(DATA RECORDS)

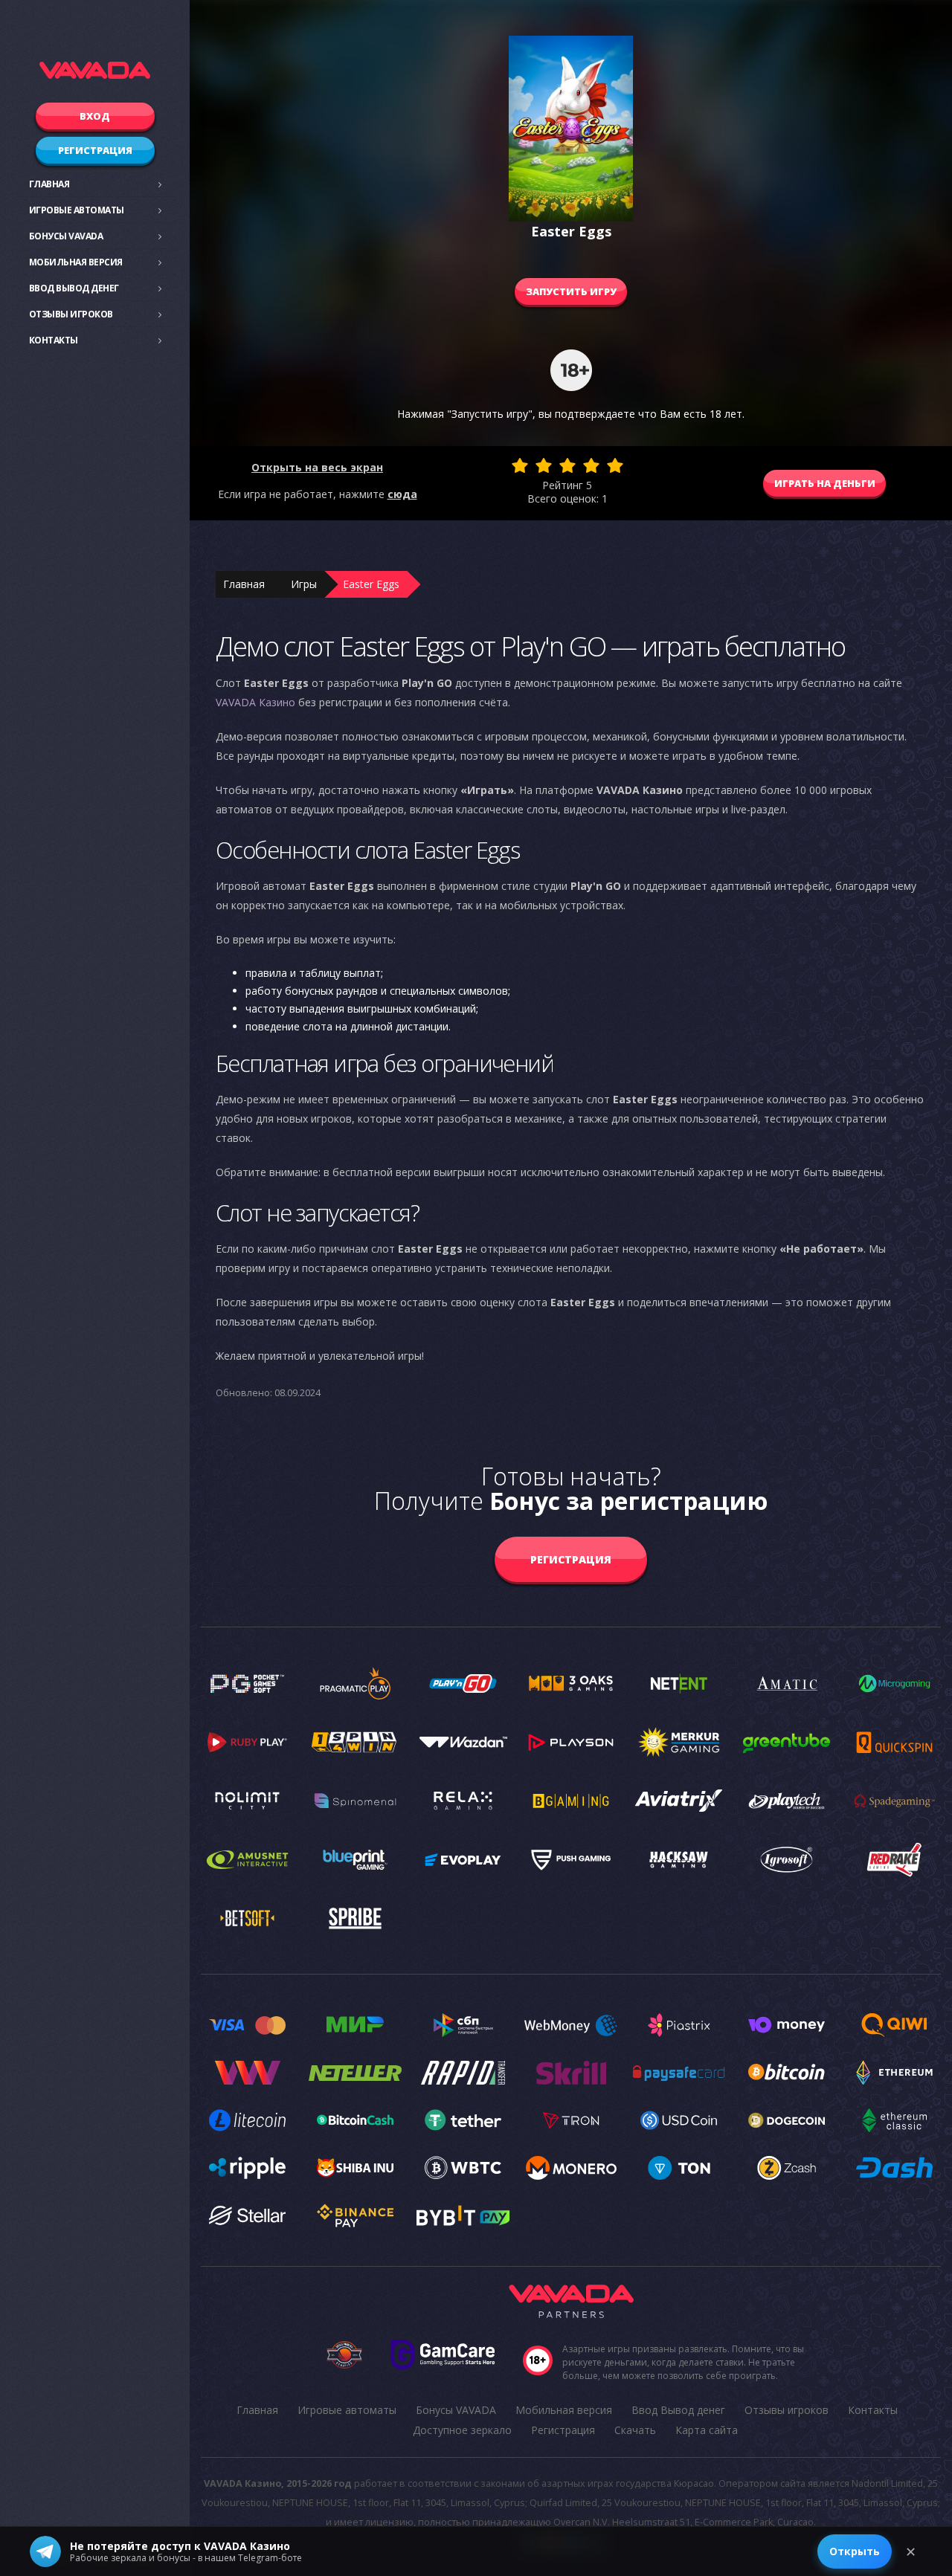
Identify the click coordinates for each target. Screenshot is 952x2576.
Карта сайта (706, 2430)
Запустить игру (571, 291)
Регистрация (95, 150)
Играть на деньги (824, 483)
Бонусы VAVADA (66, 236)
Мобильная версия (76, 262)
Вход (95, 116)
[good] (591, 465)
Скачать (635, 2430)
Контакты (53, 340)
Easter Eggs (371, 584)
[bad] (520, 465)
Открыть (854, 2551)
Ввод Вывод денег (74, 288)
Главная (49, 184)
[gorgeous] (615, 465)
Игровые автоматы (76, 210)
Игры (304, 584)
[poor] (544, 465)
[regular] (567, 465)
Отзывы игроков (71, 314)
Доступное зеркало (462, 2430)
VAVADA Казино (255, 702)
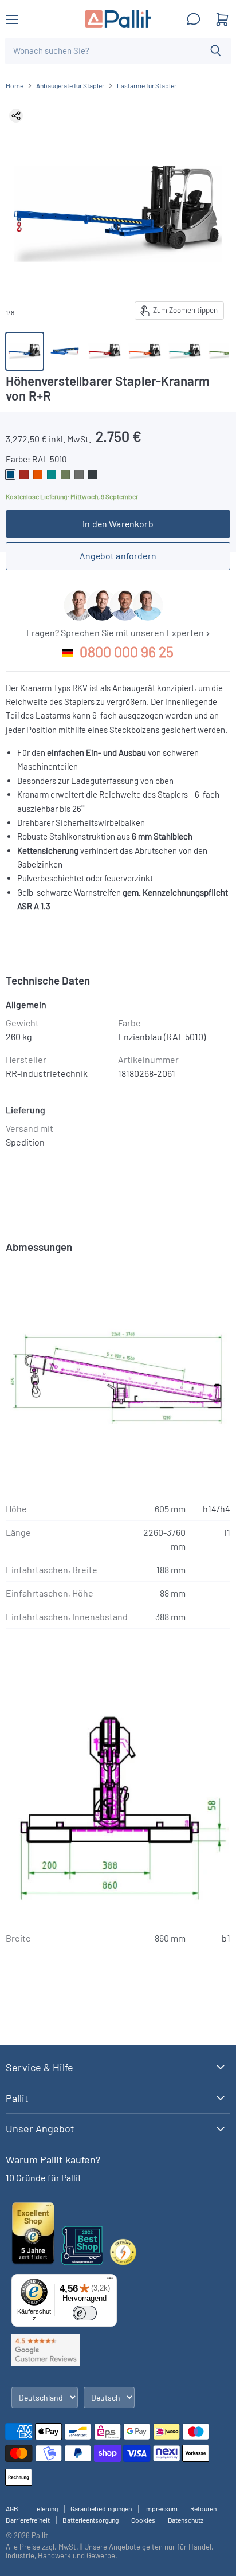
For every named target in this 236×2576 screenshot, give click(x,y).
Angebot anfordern (118, 555)
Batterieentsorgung (90, 2520)
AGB (12, 2508)
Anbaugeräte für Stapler (70, 85)
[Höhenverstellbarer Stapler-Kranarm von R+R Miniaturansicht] (104, 351)
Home (14, 85)
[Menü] (110, 2281)
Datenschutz (185, 2520)
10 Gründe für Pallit (43, 2177)
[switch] (85, 2313)
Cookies (143, 2520)
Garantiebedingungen (101, 2508)
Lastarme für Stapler (146, 85)
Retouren (203, 2508)
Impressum (161, 2508)
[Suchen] (215, 51)
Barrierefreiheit (28, 2520)
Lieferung (44, 2508)
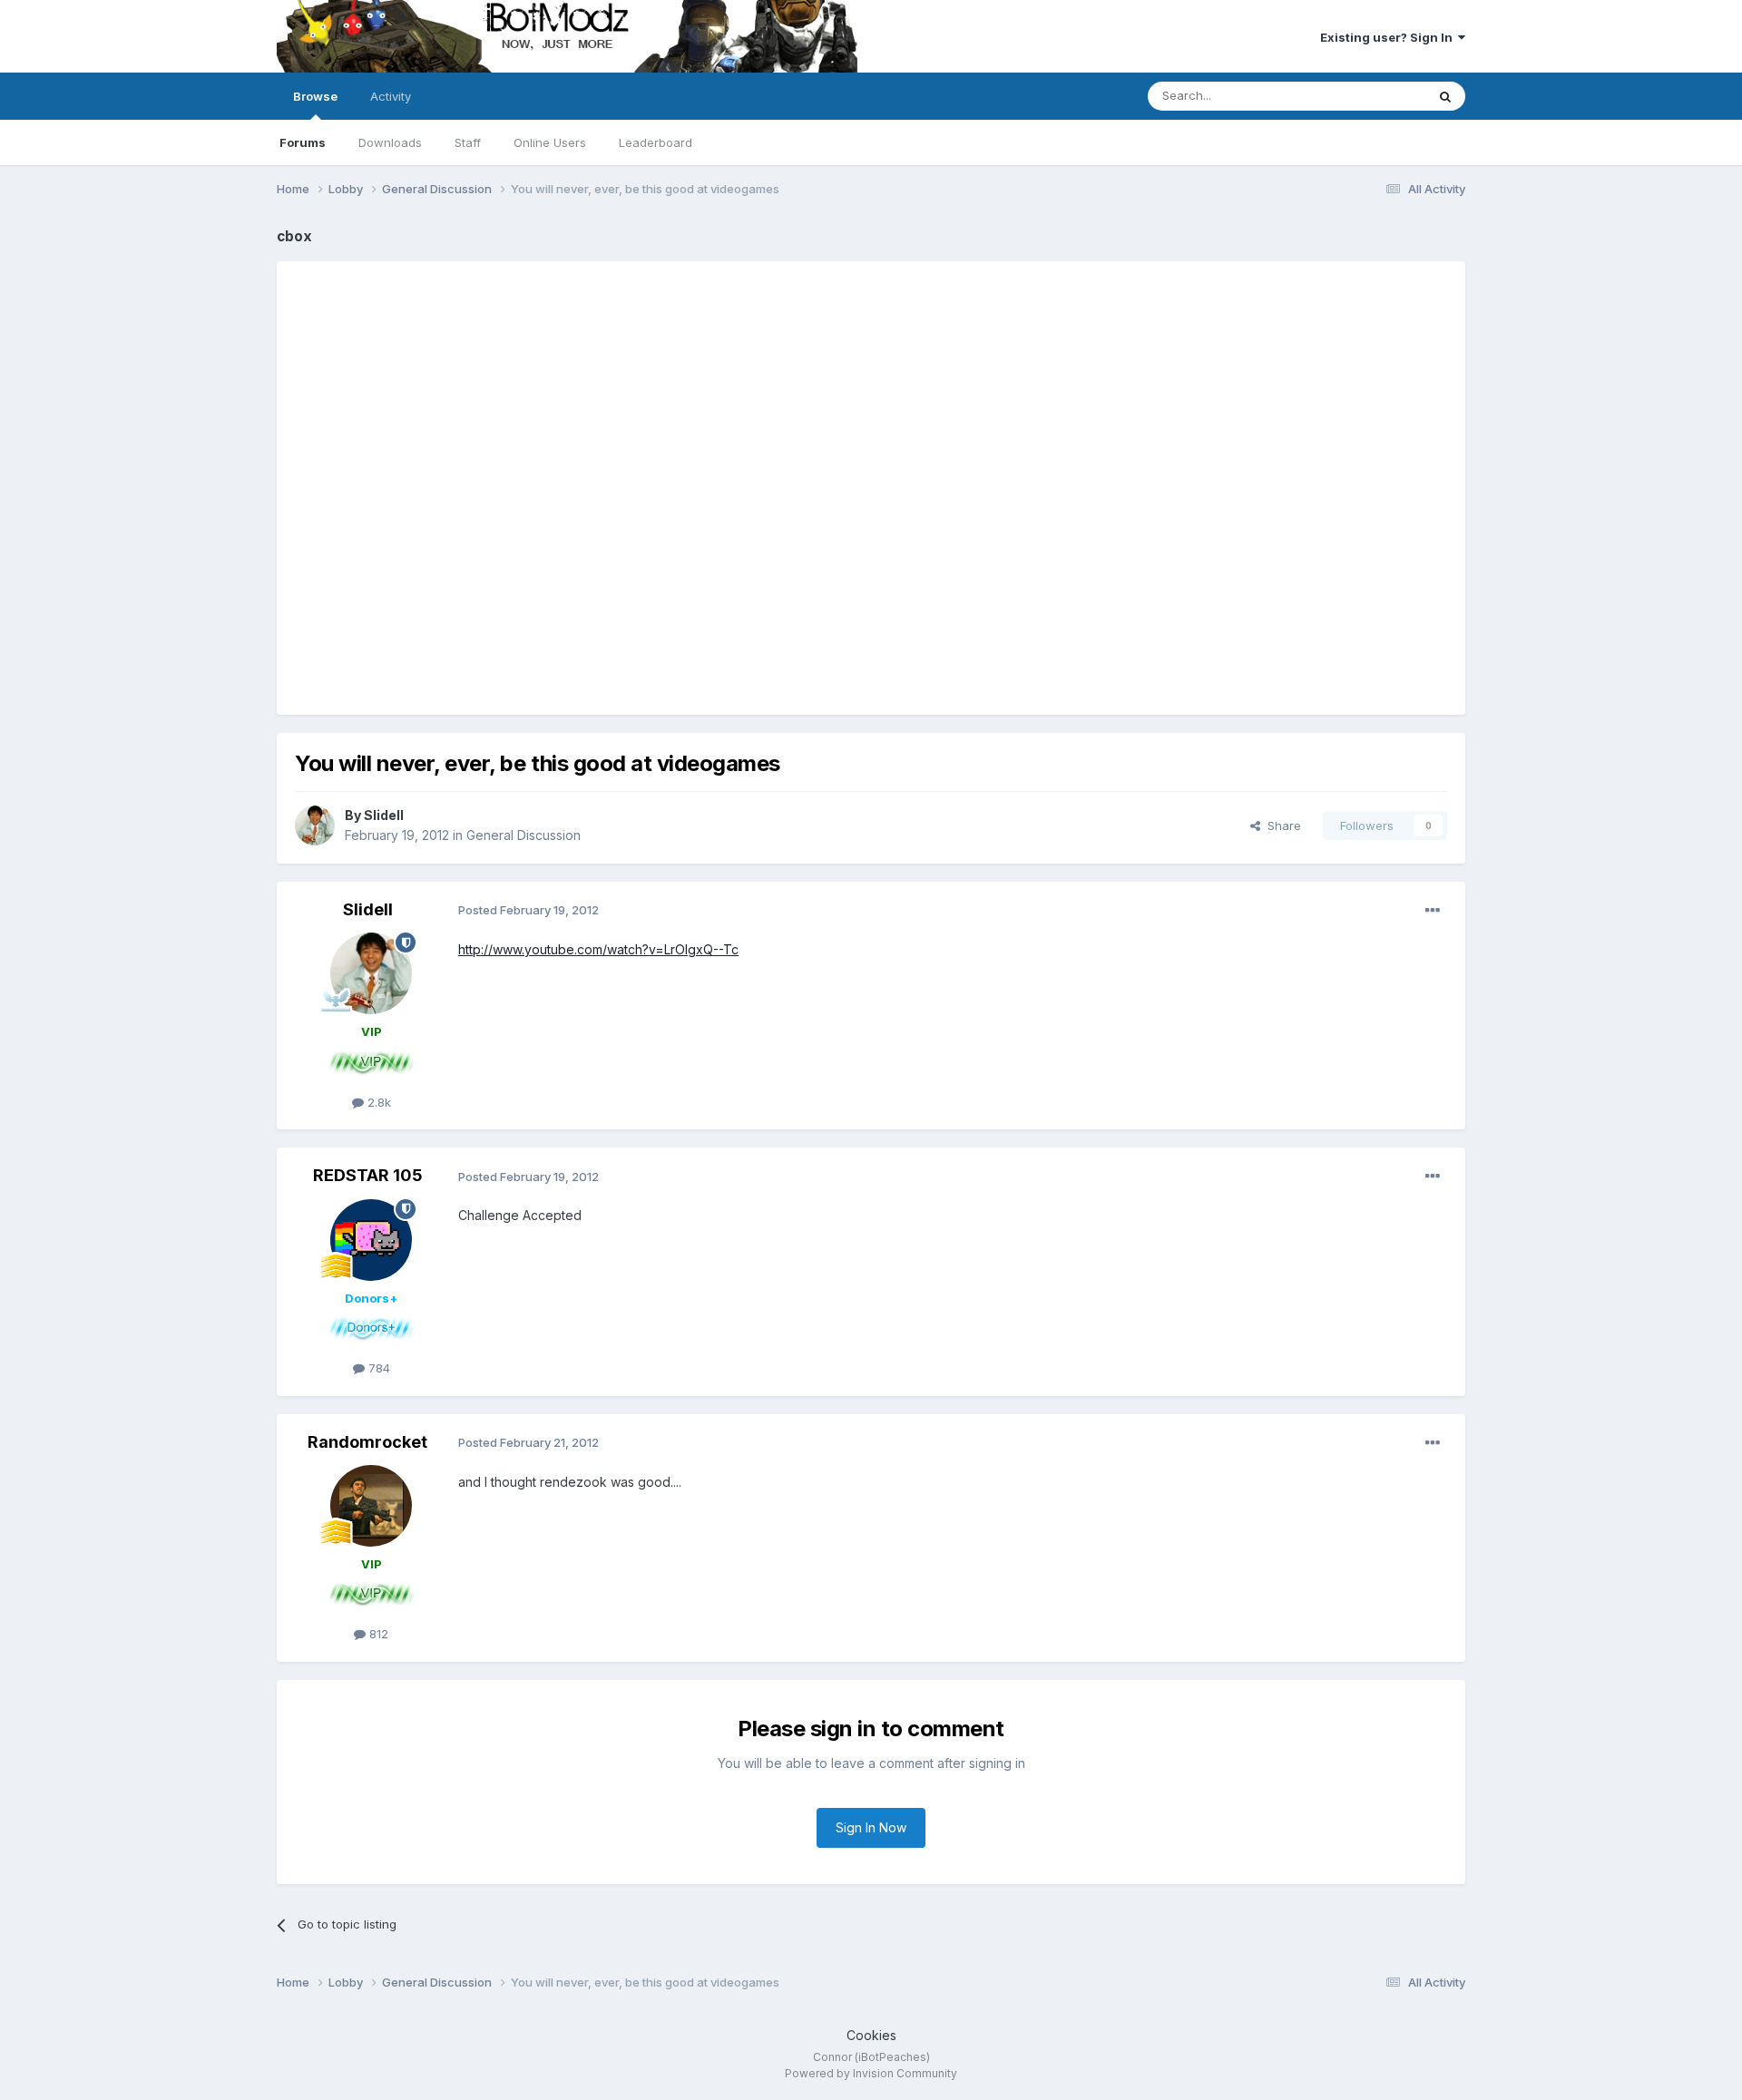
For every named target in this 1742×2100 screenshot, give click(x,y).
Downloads (390, 142)
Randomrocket (367, 1441)
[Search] (1445, 96)
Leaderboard (655, 142)
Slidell (384, 815)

(End DATA RECORDS)

EXERCISE :: Everything in the entries except the pictures should be returned exactly as given.

ANSWER SECTION ::
Identify the click coordinates for each target. Screenshot is 952x2576.
Карта сайта (706, 2430)
Запустить игру (571, 291)
Регистрация (95, 150)
Играть на деньги (824, 483)
Бонусы VAVADA (66, 236)
Мобильная версия (76, 262)
Вход (95, 116)
[good] (591, 465)
Скачать (635, 2430)
Контакты (53, 340)
Easter Eggs (371, 584)
[bad] (520, 465)
Открыть (854, 2551)
Ввод Вывод денег (74, 288)
Главная (49, 184)
[gorgeous] (615, 465)
Игровые автоматы (76, 210)
Игры (304, 584)
[poor] (544, 465)
[regular] (567, 465)
Отзывы игроков (71, 314)
Доступное зеркало (462, 2430)
VAVADA Казино (255, 702)
For every named target in this 236×2576 screenshot, give click(x,y).
Angebot anfordern (118, 555)
Batterieentsorgung (90, 2520)
AGB (12, 2508)
Anbaugeräte für Stapler (70, 85)
[Höhenverstellbarer Stapler-Kranarm von R+R Miniaturansicht] (104, 351)
Home (14, 85)
[Menü] (110, 2281)
Datenschutz (185, 2520)
10 Gründe für Pallit (43, 2177)
[switch] (85, 2313)
Cookies (143, 2520)
Garantiebedingungen (101, 2508)
Lastarme für Stapler (146, 85)
Retouren (203, 2508)
Impressum (161, 2508)
[Suchen] (215, 51)
Barrierefreiheit (28, 2520)
Lieferung (44, 2508)
For every named target in this 1742×2100 screenshot, give click(x,y).
Downloads (390, 142)
Randomrocket (367, 1441)
[Search] (1445, 96)
Leaderboard (655, 142)
Slidell (384, 815)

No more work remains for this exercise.